Se un classico è un libro che non ha mai finito di dire quel che ha da dire, come sosteneva Italo Calvino; di un classico bisogna parlare e riparlare ancora perché richiamandolo alla memoria imprima in noi il senso universale delle nostre vite. Shakespeare, in particolare, è frutto di un’epoca di prosperità e tumultuosi cambiamenti, il regno di Elisabetta I, teatro delle contraddizioni che forgeranno l’uomo moderno.
E come tradizionale augurio natalizio, ma come come buon auspicio per l’anno appena cominciato, il prof. Paolo Bertinetti (Prof. Emerito di Letterature Inglese presso Unito, nonché Presidente del nostro Comitato Tecnico Scientifico), che si è occupato di teatro inglese e ha tradotto Hamlet, The Tempest e Macbeth per Einaudi, ci ha accompagnato nell’officina del genio per scoprire i segreti dell’ultimo grande creatore di miti, attraverso le pagine del suo ultimo saggio, edito da Utet, Shakespeare, creatore di miti.
Miti che superano le correnti gravitazionali e non invecchiano, se è vero che le agenzie della Repubblica Popolare Cinese, impegnate ad organizzare dei viaggi turistici nel nostro paese, indicano tre tappe del loro itinerario: il Colosseo a Roma, la Torre pendente a Pisa ed il balcone di Romeo e Giulietta, a Verona, malgrado quest’ultimo rappresenti un falso storico al pari della caverna di Batman a New York.
A ritmo del pentametro giambico, metro che esprime una straordinaria “naturalezza” poiché la cadenza è simile a quello del parlato di tutti i giorni, ci siamo avventurati nell’arena teatrale al di là dell’unico ponte esistente all’epoca, fuori della giurisdizione della City, per ascoltare i turbamenti di Amleto, la gelosia di Otello, divorato dal mostro dagli occhi verdi, annebbiato e violento fino al femminicidio; abbiamo indagato il cuore dei coniugi Macbeth, sorriso con il bugiardo e orgoglioso John Falstaff, discusso della “condition humaine” e dell’impossibilità drammatica di Shylock, così come scriveva Auerbach.
Cosa fa assumere valore a queste figure? Le parole che essi dicono, le battute dei personaggi; le parole creano la figura teatrale e la forza teatrale di queste figure è tale che si conserva anche in traduzione. Perché un testo teatrale vive nel momento della messa in scena, vive quando viene detto o recitato dagli attori per un pubblico di spettatori. È un testo scritto per essere rappresentato.

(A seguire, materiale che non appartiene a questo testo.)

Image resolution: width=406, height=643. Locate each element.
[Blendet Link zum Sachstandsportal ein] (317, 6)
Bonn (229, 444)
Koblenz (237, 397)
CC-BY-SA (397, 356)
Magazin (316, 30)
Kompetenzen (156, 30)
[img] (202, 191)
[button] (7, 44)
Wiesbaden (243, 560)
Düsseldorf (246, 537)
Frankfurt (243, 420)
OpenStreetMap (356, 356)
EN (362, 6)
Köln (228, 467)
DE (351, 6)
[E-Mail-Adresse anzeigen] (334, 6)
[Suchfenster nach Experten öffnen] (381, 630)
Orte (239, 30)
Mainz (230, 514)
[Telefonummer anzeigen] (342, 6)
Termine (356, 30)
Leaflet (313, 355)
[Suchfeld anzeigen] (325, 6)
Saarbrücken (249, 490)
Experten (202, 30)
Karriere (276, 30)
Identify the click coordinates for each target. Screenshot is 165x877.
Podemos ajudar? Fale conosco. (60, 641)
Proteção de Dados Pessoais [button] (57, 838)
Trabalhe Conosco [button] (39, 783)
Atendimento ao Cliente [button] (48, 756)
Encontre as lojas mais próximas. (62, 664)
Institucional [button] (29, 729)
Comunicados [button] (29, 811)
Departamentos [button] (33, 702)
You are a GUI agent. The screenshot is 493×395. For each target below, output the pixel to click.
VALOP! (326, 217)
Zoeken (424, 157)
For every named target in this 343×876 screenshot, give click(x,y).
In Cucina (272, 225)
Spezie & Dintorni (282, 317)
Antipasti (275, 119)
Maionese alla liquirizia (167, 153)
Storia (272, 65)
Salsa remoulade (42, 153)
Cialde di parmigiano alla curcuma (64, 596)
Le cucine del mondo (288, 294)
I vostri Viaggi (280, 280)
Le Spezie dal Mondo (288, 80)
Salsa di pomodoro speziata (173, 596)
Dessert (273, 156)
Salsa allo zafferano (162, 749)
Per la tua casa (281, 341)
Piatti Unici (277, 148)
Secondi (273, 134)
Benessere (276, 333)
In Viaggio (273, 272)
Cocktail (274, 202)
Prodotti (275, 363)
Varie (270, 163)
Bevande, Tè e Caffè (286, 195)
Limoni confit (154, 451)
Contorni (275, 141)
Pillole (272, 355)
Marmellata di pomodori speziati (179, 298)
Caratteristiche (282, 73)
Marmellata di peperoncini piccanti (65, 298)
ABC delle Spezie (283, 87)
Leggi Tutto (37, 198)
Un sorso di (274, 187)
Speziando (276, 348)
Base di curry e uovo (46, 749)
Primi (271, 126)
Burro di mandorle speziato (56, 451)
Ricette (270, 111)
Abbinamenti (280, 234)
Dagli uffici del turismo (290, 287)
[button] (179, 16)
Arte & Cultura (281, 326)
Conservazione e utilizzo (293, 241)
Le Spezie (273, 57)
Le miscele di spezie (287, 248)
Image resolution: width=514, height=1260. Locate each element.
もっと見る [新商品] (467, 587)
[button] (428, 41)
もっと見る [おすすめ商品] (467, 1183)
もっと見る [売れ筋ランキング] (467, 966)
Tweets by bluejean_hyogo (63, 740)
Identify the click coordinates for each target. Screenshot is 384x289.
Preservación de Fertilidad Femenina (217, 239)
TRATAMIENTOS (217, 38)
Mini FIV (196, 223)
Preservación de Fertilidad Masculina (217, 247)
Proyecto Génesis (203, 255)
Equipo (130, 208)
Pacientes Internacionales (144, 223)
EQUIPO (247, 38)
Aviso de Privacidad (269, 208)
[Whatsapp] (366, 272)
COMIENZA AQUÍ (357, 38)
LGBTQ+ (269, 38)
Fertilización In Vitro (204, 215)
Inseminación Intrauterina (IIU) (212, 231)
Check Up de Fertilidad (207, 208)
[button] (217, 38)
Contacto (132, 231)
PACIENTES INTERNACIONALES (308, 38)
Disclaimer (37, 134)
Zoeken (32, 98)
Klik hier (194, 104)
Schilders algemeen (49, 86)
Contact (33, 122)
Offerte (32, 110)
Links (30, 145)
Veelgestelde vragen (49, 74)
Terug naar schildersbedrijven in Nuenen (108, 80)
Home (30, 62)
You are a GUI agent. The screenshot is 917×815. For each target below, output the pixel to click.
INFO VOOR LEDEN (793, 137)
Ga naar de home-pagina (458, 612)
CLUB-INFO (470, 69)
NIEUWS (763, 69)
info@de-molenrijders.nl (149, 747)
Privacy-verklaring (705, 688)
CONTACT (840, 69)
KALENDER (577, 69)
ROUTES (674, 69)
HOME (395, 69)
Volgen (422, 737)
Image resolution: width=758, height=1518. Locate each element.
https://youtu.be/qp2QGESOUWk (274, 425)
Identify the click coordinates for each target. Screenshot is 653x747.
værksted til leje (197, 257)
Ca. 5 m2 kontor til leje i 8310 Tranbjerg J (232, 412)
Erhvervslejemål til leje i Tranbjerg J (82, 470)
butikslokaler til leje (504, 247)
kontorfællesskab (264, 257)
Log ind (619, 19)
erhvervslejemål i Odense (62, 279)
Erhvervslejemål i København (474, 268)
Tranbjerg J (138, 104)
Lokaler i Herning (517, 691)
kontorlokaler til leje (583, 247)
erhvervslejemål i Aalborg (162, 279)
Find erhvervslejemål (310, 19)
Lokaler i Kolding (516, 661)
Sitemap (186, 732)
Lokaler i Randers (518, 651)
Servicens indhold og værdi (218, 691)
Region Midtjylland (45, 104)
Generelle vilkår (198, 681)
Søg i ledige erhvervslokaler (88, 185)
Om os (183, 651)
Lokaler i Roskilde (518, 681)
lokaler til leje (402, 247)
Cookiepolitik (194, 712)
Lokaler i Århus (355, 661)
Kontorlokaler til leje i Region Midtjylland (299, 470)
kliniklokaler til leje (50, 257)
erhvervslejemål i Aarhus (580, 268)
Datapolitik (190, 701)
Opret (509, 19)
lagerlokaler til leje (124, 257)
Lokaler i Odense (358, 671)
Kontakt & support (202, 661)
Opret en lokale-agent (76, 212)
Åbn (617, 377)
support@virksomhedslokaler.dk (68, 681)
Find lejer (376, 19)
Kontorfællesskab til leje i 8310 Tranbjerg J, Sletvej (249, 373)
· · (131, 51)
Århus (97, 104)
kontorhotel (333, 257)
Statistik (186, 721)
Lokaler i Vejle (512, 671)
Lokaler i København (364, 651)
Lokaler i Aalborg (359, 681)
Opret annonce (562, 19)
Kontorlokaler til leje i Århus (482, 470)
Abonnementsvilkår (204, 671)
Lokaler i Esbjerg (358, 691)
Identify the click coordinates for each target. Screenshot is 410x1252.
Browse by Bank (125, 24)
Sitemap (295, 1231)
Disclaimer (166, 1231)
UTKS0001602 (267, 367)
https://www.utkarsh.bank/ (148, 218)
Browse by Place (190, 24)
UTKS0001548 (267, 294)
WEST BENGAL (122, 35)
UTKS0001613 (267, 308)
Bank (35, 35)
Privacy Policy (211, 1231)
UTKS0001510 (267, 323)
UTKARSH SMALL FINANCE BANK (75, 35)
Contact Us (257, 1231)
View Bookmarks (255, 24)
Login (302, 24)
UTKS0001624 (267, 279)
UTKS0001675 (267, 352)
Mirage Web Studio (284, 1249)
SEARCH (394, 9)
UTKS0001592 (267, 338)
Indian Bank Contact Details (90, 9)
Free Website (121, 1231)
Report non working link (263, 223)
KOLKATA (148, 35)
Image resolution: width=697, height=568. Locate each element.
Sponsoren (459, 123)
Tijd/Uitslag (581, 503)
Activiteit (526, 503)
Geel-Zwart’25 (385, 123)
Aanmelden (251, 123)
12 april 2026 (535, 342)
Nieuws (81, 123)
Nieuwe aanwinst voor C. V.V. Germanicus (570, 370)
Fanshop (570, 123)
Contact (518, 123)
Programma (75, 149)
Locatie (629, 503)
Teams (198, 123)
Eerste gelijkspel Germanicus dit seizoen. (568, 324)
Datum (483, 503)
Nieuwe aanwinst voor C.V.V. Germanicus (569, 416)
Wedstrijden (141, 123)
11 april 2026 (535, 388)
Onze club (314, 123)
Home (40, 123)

Infine, un ultimo appunto dedicato alla presunta paternità delle opere di Shakespeare, attorno a cui gravitano congetture e personalità molto varie: Roger Ma Bacone, il Conte di Oxford, John Florio, oppure l’italiano Crollalanza (Crolla=Shake, Lanza=Spear). Il Prof. Bertinetti è netto in proposito: l’autore è lui, William, anche attore e capocomico.